As interim city manager, Wingenroth was in the hot seat, particularly from councilwoman Kris Murray, following the position he took against the ultra-controversial $158 million GardenWalk hotel subsidy that dominated much of the city's political discourse last year. The giveaway was ruled void last December on the grounds of a Brown Act violation and has yet to come back before the current council.

The other high profile issue Wingenroth was recently tasked with was the question of a civilian review board for police oversight. He presented a staff report on January 15, 2013 that suggested the Chief's Advisory Board in collaboration with OC Human Relations as a viable possible model to be built upon.
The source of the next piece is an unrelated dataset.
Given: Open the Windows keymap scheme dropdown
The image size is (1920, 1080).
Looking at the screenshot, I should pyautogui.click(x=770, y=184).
The council unanimously voted to have his office bring back a formal proposal to go before a vote.

Since that time, the impartiality and critical distance of both pillars of the potential proposal have come under serious critiques. A controversy of ethics has emerged since OCHR's police funded canvassing in Anna Drive became the talk of the town. The Advisory Board, too, has reveled itself to be another uncritical booster club that OCHR is paid for out of the APD budget to help organize.

Before last summer, Wingenroth was also cited as the city official who put forth the notion that police presentations at the Ponderosa Elementary School library facilitated by the commission in the wake of the March fatal officer-involved shooting of Martin Angel Hernandez were somehow 'life-saving.'

To date, no formal civilian review board proposal or even an inkling of what it might look like on paper has come from the city manager. He has two months time left in his tenure. In the meantime, the Weekly will be watching!

With all these city bureaucrats dropping like flies, there's never, ever a dull day in Anacrime!